Work to be completed —
The data below contains pictures, which are to be skipped; the lines starting at the line with "The width and" and ending at the line with "Screen dimensions: 900x717" are to be output exactly, both ends included.

+++ Data under study

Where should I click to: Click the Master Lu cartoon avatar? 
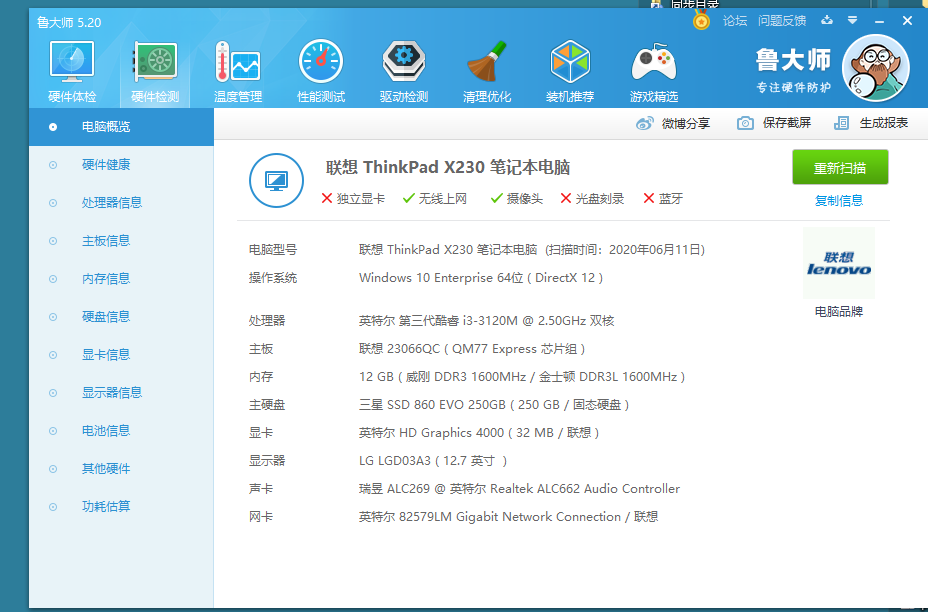[x=876, y=68]

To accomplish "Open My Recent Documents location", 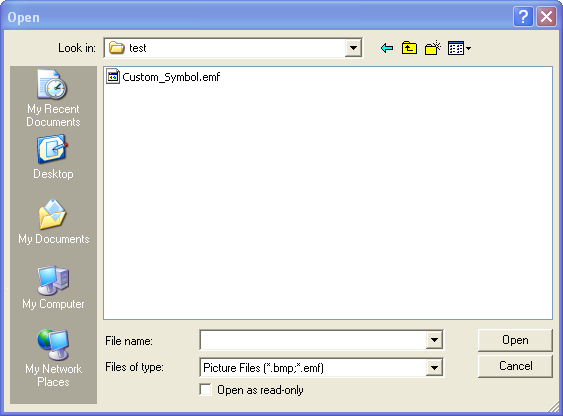I will tap(53, 98).
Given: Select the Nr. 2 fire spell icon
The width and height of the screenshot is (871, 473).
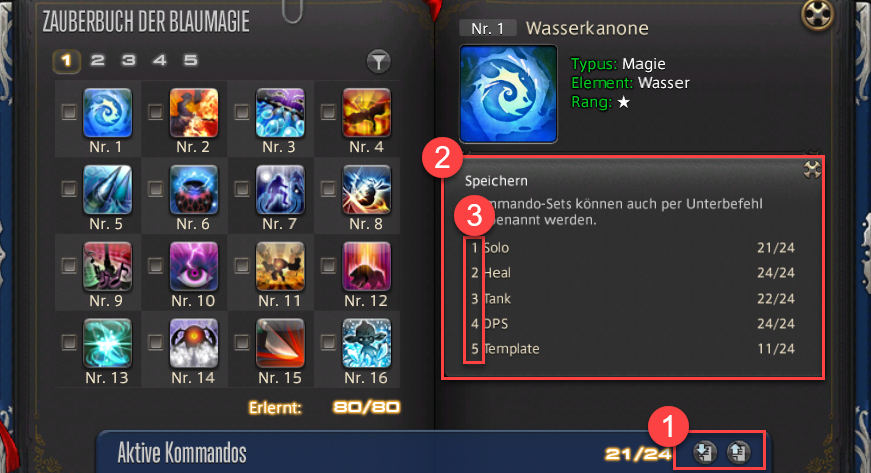Looking at the screenshot, I should tap(193, 113).
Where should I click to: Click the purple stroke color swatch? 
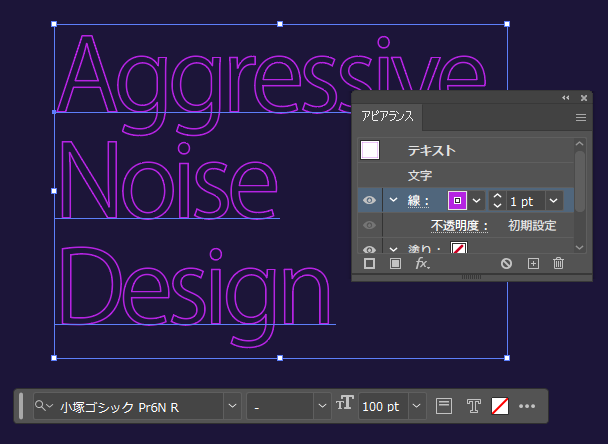click(x=458, y=201)
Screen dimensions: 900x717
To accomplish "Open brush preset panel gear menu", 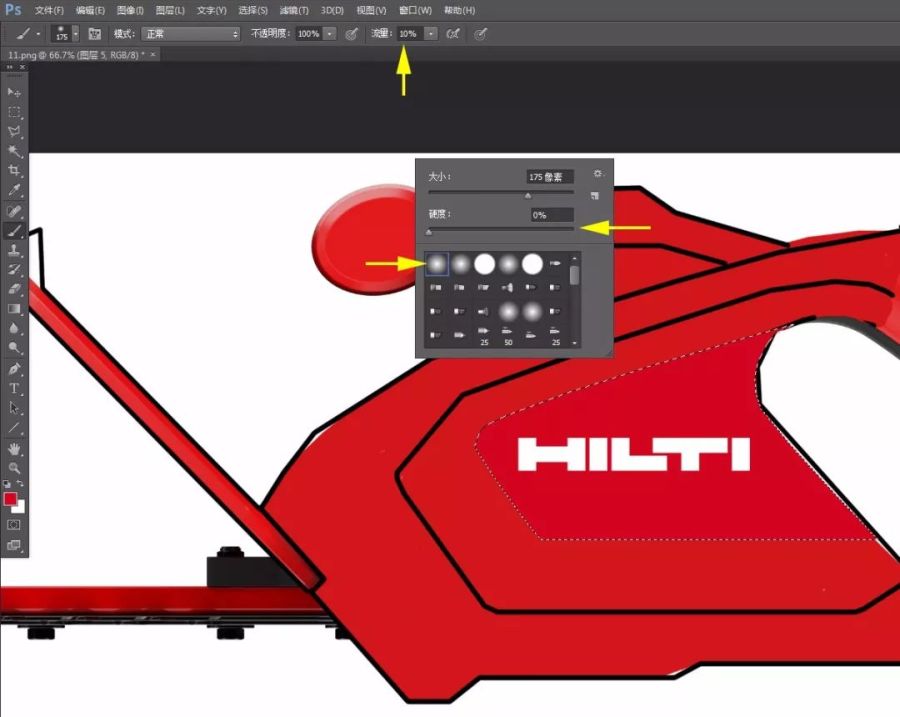I will click(x=598, y=174).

++++++

Response area —
The width and height of the screenshot is (871, 473).
Looking at the screenshot, I should tap(193, 113).
Where should I click to: Click the purple stroke color swatch? 
click(x=458, y=201)
Screen dimensions: 900x717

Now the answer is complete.